The $1,250 grant will provide funding for Frye’s doctoral research at Clemson University, where she is pursuing a Ph.D. in biological sciences. Frye was one of only five students chosen to receive an ASP grant, which will fund the use of hormonal analyses for her study. Frye’s research, “Prenatal Androgen Exposure in Captive Female Callitrichine Primates: Immediate and Prolonged Effects of Morphology, Physiology, and Behavior,” focuses on the study of the reproductive biology and behavior of Tamarin monkeys.  

The Saltville, Virginia, native said that she was honored and surprised to receive an ASP grant – the first significant grant to fund her research.

“Receiving my first substantial grant from an organization that I hold in exceptionally high esteem is wonderful,” said Frye. “It is an honor that I was able to capture their interest with my project.”

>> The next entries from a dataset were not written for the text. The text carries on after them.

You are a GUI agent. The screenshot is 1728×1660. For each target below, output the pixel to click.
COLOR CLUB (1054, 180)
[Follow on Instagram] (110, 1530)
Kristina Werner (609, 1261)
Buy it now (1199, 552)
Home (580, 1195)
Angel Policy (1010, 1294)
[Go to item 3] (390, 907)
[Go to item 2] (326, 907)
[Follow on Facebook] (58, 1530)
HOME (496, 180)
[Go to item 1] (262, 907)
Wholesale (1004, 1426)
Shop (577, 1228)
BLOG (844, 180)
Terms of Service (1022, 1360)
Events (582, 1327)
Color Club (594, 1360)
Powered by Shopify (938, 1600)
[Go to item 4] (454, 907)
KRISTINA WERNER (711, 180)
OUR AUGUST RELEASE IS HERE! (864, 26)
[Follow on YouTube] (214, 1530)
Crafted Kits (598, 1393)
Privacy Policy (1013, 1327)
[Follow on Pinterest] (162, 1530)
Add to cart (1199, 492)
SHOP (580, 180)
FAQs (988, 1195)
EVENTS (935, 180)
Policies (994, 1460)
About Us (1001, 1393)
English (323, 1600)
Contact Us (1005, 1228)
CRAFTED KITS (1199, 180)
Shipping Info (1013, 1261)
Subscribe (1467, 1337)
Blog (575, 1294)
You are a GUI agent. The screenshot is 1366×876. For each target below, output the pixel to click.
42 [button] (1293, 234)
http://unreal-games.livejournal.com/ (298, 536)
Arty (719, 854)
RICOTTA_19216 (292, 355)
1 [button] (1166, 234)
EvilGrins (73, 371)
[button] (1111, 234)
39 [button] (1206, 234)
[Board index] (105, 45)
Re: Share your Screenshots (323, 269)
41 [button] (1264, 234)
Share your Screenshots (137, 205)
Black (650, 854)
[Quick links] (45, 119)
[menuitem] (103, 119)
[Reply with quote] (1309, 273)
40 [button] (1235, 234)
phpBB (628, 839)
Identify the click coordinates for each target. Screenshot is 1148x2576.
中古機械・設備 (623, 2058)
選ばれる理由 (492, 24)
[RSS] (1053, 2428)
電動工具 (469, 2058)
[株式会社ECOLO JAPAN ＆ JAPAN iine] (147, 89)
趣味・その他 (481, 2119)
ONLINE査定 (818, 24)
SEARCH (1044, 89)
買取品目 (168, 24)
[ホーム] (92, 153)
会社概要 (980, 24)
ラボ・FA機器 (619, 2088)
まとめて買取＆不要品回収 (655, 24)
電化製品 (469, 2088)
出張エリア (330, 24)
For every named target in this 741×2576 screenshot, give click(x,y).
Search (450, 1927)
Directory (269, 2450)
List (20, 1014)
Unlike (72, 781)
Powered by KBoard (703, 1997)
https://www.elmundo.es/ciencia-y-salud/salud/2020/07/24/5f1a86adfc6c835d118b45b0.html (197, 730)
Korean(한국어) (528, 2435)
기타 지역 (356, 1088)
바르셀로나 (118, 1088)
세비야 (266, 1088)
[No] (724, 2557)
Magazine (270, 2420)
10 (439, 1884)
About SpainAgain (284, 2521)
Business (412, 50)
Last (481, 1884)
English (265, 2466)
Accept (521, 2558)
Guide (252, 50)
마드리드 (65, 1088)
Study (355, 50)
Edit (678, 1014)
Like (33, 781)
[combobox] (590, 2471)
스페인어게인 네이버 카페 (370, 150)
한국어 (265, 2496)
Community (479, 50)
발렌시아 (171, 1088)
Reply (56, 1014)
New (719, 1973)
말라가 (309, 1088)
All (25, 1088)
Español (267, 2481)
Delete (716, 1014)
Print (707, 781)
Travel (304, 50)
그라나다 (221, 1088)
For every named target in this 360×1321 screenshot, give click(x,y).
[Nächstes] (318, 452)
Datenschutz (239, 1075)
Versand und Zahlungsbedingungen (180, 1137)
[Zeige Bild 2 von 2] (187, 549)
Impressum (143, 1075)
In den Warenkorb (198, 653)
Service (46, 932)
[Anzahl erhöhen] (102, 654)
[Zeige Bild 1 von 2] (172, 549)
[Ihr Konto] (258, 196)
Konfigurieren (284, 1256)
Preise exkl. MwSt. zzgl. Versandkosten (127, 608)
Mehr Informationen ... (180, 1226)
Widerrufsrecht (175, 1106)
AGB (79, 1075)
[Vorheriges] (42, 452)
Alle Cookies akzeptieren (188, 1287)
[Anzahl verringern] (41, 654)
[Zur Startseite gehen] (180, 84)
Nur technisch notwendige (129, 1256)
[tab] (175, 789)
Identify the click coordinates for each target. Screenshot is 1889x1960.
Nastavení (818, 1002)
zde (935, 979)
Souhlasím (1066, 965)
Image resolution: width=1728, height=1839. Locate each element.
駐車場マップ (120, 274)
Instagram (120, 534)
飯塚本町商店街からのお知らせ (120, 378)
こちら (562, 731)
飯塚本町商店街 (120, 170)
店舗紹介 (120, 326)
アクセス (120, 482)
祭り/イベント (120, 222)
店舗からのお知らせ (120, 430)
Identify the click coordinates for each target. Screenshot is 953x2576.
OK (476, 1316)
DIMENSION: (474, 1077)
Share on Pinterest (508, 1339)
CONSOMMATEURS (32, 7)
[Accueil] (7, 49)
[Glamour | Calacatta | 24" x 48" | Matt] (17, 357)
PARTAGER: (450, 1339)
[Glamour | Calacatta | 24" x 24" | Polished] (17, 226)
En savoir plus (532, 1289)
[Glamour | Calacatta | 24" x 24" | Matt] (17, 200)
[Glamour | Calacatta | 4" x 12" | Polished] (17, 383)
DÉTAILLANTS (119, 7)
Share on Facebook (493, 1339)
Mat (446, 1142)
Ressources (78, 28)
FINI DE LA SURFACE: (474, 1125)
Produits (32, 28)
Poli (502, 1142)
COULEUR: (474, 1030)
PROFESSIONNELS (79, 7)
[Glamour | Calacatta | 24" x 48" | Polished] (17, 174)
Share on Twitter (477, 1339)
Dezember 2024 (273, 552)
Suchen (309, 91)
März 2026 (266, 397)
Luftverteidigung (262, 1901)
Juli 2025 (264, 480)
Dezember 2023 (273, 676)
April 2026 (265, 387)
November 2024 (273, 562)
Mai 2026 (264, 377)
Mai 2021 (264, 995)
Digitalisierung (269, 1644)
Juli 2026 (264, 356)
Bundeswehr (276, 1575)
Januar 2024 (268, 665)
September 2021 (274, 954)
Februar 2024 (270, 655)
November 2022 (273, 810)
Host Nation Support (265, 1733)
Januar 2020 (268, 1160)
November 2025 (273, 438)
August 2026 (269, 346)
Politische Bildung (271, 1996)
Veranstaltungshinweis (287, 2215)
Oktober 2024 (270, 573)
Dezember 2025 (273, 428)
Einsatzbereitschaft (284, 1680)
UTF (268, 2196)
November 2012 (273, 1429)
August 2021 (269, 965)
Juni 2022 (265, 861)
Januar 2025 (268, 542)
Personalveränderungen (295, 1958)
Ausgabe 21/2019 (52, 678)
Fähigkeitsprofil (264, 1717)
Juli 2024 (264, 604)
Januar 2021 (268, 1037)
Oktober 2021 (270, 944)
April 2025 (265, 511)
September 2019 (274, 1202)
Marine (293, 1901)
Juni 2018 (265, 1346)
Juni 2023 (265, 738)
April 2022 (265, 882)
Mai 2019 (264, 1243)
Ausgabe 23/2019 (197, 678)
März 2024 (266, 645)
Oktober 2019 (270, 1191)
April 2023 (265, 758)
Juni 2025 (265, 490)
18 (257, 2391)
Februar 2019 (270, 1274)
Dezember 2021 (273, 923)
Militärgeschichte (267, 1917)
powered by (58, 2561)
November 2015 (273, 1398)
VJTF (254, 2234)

Frye earned B.S. degrees in chemistry and biology at Emory & Henry College in Emory, Virginia. During her time at Winthrop, she was able to gain experience in a research setting as well as develop and design her own project.

Winthrop Biology Professor Janice Chism, one of Frye’s mentors, said the award speaks to the promise of her research.

“Brett has made great connections already with some of the most prominent and well-regarded primatologists who are very excited about the direction of her research,” said Chism. “This is one more piece of evidence that our M.S. program does an excellent job of preparing students to go on to success in their fields of biology.”

Overall, Frye described her Winthrop experience as “invaluable.”

“I was able to develop the skills I need to succeed in this field, and I developed profound relationships that continue to shape me as a scientist and a person,” said Frye.